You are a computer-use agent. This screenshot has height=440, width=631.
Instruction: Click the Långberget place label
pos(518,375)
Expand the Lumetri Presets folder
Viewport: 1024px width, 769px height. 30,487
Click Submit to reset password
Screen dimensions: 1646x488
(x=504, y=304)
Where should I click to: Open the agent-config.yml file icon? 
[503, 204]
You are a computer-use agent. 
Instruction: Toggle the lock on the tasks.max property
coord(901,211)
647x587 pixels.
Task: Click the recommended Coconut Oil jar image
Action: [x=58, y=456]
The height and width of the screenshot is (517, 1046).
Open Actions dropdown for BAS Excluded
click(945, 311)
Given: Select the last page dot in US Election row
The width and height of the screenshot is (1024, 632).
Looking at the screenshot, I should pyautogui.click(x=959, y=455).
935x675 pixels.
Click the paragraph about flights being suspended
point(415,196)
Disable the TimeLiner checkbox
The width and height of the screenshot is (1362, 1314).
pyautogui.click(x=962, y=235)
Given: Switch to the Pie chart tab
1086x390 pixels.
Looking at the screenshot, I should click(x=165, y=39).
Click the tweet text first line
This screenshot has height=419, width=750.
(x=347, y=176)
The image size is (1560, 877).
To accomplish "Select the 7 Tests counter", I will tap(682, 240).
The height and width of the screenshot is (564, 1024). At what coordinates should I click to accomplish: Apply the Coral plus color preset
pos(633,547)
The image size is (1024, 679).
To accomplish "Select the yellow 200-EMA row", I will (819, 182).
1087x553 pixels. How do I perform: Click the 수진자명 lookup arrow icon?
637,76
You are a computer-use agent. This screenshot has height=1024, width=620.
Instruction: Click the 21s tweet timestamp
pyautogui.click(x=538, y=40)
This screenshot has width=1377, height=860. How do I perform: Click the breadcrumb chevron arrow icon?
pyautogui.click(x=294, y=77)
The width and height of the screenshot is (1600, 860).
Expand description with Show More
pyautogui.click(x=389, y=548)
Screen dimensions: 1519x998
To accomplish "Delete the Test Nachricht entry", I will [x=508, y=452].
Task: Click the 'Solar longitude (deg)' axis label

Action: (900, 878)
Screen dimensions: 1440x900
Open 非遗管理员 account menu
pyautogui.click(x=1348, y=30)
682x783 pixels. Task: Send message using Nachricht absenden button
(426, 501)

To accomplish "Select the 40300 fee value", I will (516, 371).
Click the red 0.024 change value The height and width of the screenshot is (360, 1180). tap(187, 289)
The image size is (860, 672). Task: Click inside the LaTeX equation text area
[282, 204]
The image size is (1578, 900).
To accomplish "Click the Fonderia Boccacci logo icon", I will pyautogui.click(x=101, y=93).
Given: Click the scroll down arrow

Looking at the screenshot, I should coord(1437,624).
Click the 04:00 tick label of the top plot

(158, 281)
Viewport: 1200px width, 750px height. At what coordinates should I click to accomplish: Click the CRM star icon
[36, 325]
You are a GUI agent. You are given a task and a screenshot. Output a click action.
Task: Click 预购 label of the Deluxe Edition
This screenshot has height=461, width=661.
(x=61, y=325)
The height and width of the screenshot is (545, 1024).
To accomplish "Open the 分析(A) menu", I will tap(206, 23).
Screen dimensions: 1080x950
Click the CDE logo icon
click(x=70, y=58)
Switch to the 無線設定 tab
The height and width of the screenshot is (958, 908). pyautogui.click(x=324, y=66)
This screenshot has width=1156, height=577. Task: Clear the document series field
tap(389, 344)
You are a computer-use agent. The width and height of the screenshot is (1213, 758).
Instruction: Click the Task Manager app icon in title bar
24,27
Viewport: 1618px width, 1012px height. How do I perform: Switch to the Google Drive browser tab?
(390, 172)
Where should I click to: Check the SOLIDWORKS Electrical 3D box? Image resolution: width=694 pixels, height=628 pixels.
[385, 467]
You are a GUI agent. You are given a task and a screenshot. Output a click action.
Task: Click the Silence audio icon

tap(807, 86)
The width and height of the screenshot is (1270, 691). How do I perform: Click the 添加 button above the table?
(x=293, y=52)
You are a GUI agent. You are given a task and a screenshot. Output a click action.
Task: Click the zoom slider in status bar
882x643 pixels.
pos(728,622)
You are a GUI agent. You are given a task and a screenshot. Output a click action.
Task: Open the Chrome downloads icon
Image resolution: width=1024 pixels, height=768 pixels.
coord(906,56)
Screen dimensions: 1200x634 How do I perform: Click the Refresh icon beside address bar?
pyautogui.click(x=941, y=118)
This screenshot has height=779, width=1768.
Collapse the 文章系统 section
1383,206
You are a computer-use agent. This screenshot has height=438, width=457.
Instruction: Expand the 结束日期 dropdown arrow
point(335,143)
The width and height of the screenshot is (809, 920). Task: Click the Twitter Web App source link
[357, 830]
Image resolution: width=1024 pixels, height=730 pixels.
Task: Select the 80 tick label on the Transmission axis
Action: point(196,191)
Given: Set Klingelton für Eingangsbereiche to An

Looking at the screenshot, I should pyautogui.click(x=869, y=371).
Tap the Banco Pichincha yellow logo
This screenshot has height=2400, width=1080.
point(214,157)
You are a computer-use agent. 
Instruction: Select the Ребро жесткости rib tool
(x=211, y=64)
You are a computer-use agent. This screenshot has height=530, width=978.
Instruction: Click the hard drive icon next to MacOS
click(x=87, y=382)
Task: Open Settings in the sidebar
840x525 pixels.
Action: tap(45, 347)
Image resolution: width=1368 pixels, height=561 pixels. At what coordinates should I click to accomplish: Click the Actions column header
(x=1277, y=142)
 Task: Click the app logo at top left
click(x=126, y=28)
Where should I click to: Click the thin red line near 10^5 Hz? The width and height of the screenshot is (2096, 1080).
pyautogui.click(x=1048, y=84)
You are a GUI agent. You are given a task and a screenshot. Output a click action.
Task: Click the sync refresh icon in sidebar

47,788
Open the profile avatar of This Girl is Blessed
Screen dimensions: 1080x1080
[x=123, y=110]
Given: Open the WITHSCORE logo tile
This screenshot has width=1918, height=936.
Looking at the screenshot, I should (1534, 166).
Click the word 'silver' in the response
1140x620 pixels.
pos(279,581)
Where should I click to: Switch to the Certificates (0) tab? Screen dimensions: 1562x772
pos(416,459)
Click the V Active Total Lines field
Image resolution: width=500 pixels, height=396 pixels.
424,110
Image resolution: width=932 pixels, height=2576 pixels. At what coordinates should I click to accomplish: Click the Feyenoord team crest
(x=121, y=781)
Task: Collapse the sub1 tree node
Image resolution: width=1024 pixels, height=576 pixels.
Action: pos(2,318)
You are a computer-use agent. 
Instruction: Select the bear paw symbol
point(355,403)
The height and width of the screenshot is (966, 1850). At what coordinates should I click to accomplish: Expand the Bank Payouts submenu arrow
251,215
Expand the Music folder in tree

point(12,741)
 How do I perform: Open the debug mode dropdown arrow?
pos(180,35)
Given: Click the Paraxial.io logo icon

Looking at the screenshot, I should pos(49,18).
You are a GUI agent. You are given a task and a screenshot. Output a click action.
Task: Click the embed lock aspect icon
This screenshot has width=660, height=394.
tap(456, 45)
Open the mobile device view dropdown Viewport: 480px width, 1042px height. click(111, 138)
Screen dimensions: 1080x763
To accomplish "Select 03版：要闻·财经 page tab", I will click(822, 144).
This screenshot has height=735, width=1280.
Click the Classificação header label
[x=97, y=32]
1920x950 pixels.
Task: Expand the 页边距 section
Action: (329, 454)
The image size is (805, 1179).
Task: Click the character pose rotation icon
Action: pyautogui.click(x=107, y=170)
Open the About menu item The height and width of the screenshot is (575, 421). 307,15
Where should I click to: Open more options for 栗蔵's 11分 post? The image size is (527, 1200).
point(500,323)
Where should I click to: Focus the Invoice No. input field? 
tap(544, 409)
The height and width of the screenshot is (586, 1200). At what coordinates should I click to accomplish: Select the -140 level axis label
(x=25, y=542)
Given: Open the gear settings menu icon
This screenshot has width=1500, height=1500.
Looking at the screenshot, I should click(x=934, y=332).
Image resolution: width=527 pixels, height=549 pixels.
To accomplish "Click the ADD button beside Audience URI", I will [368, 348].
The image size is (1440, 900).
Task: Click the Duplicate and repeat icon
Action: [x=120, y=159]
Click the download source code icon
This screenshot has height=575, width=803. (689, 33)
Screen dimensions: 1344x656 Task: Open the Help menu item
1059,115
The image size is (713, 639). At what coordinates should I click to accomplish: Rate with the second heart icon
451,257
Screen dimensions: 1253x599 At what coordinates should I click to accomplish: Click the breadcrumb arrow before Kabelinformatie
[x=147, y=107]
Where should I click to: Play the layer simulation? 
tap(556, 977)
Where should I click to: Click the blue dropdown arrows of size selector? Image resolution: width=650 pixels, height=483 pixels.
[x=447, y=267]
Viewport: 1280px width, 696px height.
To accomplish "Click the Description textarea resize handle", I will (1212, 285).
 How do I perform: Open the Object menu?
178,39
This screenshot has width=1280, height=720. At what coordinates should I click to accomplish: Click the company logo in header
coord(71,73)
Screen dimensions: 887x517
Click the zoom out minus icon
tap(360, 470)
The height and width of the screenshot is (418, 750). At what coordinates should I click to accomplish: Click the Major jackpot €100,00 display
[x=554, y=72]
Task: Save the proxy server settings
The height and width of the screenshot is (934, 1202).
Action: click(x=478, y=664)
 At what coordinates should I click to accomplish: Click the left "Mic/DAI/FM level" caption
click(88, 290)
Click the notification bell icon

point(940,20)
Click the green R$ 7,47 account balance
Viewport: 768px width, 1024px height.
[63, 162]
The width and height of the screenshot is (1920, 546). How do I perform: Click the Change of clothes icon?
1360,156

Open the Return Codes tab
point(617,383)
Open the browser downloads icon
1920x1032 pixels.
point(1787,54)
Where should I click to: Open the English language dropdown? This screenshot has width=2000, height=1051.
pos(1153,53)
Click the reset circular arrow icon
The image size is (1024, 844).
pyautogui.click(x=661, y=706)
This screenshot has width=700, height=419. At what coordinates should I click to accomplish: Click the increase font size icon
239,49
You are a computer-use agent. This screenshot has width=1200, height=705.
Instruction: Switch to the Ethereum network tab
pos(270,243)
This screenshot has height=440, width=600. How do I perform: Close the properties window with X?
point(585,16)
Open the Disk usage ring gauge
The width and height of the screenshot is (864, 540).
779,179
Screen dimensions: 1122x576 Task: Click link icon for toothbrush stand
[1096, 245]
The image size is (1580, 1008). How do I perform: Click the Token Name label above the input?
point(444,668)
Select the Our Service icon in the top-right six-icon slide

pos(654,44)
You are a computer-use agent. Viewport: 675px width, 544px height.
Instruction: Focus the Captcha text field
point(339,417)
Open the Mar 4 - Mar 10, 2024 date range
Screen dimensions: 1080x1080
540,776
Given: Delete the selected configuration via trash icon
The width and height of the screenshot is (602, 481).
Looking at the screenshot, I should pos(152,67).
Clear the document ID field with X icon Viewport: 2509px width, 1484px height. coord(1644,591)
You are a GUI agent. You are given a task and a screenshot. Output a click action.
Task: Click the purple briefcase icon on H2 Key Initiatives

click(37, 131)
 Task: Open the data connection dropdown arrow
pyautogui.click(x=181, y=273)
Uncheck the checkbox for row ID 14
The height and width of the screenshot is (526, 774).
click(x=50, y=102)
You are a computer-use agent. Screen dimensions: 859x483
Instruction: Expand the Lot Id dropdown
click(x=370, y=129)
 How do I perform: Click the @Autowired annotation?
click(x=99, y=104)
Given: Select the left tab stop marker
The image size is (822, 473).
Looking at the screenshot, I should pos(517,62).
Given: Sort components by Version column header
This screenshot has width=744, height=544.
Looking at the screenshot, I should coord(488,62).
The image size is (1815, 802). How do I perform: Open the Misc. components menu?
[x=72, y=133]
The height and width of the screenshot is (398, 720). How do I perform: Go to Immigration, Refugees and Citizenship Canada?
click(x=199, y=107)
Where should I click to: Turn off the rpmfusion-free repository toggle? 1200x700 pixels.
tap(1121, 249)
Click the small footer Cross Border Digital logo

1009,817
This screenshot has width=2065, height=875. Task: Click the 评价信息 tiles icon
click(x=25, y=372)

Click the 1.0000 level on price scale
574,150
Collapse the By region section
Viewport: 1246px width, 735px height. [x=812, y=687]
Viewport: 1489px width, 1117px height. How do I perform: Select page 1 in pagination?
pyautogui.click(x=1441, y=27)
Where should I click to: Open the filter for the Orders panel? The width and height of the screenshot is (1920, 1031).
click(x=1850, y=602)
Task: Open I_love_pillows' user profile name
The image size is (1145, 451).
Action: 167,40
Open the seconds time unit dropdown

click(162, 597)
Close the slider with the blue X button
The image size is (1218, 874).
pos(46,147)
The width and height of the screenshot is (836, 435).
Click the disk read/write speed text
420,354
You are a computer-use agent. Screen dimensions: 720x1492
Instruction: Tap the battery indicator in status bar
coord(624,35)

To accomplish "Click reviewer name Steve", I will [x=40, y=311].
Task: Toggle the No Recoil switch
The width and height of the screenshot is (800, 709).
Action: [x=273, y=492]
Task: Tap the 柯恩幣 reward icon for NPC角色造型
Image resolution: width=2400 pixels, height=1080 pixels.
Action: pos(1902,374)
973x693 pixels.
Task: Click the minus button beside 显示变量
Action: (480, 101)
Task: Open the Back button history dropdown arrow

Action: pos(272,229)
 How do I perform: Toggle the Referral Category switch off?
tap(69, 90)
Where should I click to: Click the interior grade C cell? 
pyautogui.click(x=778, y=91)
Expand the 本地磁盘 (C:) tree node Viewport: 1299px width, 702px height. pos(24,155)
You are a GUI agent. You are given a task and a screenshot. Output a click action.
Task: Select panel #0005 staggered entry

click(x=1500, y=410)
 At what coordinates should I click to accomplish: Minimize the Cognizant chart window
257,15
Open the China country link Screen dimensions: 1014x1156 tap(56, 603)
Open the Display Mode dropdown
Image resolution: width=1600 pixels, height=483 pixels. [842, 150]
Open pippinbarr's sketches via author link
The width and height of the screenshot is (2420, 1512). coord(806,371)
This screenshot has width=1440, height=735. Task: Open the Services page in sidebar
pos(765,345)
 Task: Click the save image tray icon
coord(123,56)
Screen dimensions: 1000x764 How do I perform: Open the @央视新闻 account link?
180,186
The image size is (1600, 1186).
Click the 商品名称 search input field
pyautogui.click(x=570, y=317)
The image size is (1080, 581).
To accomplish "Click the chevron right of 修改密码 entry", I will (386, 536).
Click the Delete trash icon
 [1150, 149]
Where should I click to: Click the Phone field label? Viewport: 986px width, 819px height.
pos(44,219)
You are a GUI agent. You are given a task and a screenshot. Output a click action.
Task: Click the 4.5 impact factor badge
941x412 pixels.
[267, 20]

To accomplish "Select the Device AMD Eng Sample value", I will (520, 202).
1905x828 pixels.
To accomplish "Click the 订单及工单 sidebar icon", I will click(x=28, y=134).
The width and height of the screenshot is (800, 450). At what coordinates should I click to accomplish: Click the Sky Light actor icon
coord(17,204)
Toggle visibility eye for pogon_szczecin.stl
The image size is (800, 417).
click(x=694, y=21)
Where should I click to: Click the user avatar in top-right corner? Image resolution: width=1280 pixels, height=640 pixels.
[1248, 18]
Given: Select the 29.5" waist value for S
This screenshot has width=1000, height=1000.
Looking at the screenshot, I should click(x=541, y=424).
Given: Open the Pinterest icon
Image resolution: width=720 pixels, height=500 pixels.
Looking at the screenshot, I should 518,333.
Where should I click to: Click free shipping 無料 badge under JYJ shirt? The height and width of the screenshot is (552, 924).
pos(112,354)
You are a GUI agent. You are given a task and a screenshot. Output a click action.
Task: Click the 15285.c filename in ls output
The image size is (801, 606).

Activity -
Your task is to find each line in the entries that contains the string "node" and copy it.

The completed task -
Task: Collapse the sub1 tree node
Expand the 本地磁盘 (C:) tree node Viewport: 1299px width, 702px height. pos(24,155)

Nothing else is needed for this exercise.